Au début de 1859, Jean-François Honnorat (1802-1877), maire de Marseille, commande au sculpteur  Auguste Bartholdi (1834-1904) un projet de château d’eau. Bartholdi ne songea tout d'abord qu'à une fontaine monumentale. Après plusieurs entretiens avec le conseil municipal, il associe un muséum divisé en deux corps isolés avec un château d'eau central. Il présente un troisième projet en reliant les bâtiments par une vaste galerie ayant son entrée dans l'axe du monument – à comparer avec l’édifice construit ultérieurement par Henri Jacques Espérandieu (1829-1874) (fig. ci-dessous et en bas de page ) - lire aussi .

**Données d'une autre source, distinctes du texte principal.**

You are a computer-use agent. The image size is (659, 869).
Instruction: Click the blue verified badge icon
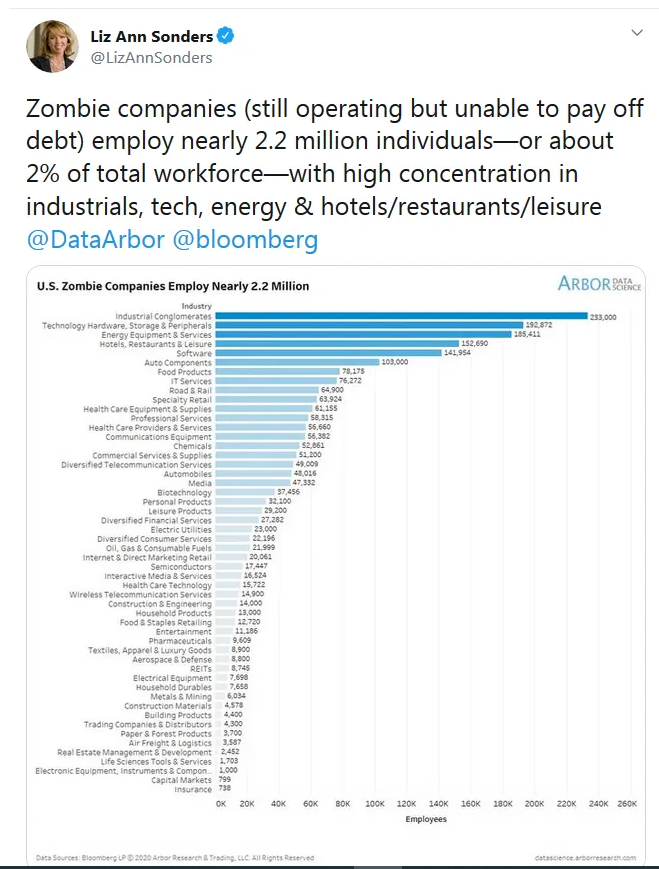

Projet Bartholdi : maquette du Palais Longchamp
[© Archives municipales de Marseille]

 

Projet 2 Bartholdi :
maquette en plâtre de 1859 [© Musée Bartholdi, Colmar]
intitulé « Musée des Beaux-Arts et Muséum d'histoire naturelle, avec le château d'eau comme motif central et un portique qui les groupe dans une situation isolée ».

 

 


Le palais Longchamp réalisé d'après le projet d'Espérandieu

Devant les hésitations de plusieurs de ses membres, le conseil municipal s'adresse pour juger ce projet à une commission formée par trois architectes parisiens : Henri Labrouste (1801-1875) et Léon Vaudoyer (1803-1872), inspecteurs généraux des édifices diocésains, et Victor Baltard (1805-1874), architecte de la ville de Paris. Sous les critiques en grande partie injustes, comme une pauvreté des ébauches et le manque de précisions des plans, le projet est écarté : pour s'en convaincre il suffit de compulser le projet Bartholdi accessible aux Archives municipales de Marseille. On en oublie parfois qu'en 1855 et 1856, Auguste Bartholdi a effectué un voyage en Egypte et au Yémen, voyage qui le marquera jusqu'à la fin de sa vie, découvrant des pays contrastés. Ce voyage, fait en Egypte avec ses amis Édouard Auguste Imer, Jean Léon Gérôme, Léon Belly, Eugène Deshays, Narcisse Berchère, lui donne les premières idées de sculptures monumentales et d'architecture. Puis il poursuivra seul au Yémen. Il en profite pour ramener en France une grande quantité de témoignage de ce parcours à travers de nombreuses photos, dessins, ou des gravures et qui surement inspiré sont son projet marseillais.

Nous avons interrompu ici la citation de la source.